Liberty Matters

Taxation in 18th-Century Britain

     
A quick comment on Joseph Stromberg’s remarks on regressive taxation:
Dr. Wootton suggests that British taxation was no more regressive than continental taxation. If so, it was far more productive. Joel Mokyr states that in the 18th-century only the Dutch paid higher rates. He also underscores the centrality of regressive taxes. John Brewer holds that after 1714 indirect taxes (customs, excises) provided about 70 percent of steadily increasing revenues.
There’s no doubt that British taxation was both regressive and productive. The puzzling question is whether it was more regressive than other European tax systems.
Indirect taxes are generally regressive, but not if they fall on luxuries; so the mere fact that a high proportion of British taxation was indirect doesn’t tell us that it was exceptionally regressive. Mokyr’s claim that it fell mainly on the middle class suggests that it was very far from regressive, as the middle class were only a very small proportion of the population, most of whom were much poorer. According to Samuel Clark, State and Status (McGill-Queen’s Press, 1995, p. 114), indirect taxes were a higher proportion of government revenue in Britain than in the Austrian Low Countries and in France, and what increased was the proportion of tax coming from excise, not from customs. This certainly suggests that the tax system was becoming more regressive (since customs duties would tend to fall on luxuries); and possibly that it was more regressive than elsewhere.

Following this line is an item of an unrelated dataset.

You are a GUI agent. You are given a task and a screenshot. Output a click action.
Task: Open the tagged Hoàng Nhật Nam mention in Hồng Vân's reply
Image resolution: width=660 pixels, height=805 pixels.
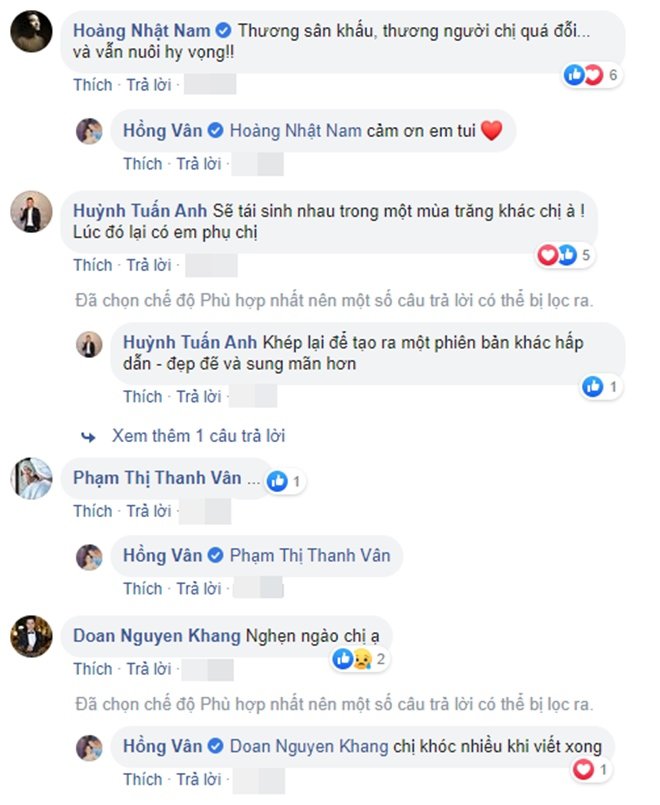coord(296,131)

Clark states that in 1790 a London worker had to labor 18 days to pay his quota of state taxation (against 14 days for a Parisian worker): this would make tax freedom day 18 January, where now, for a worker on median wage, it is 13 May [102] -- but the modern taxation system is certainly much more progressive than the 18th-century system (in the United Kingdom more than a quarter of all income tax is paid by the richest 1 percent and in the United States the figure for federal income tax is nearly one half). Thus even if the system was highly regressive, it would seem that the burden of taxation was relatively low, and the London worker surely had a higher standard of living than his Parisian counterpart. Government revenue at the end of the 18th century was about 16 percent of GDP, and if Clark is right, and a London worker was only paying about 6 percent of his income in taxation, then the system must have been quite progressive.
I am not sure what one learns from these figures, other than that the 18th-century military-fiscal state was not quite the Leviathan some would present it as. It had huge debts in comparison to its revenues, but its revenues were modest in comparison to GDP.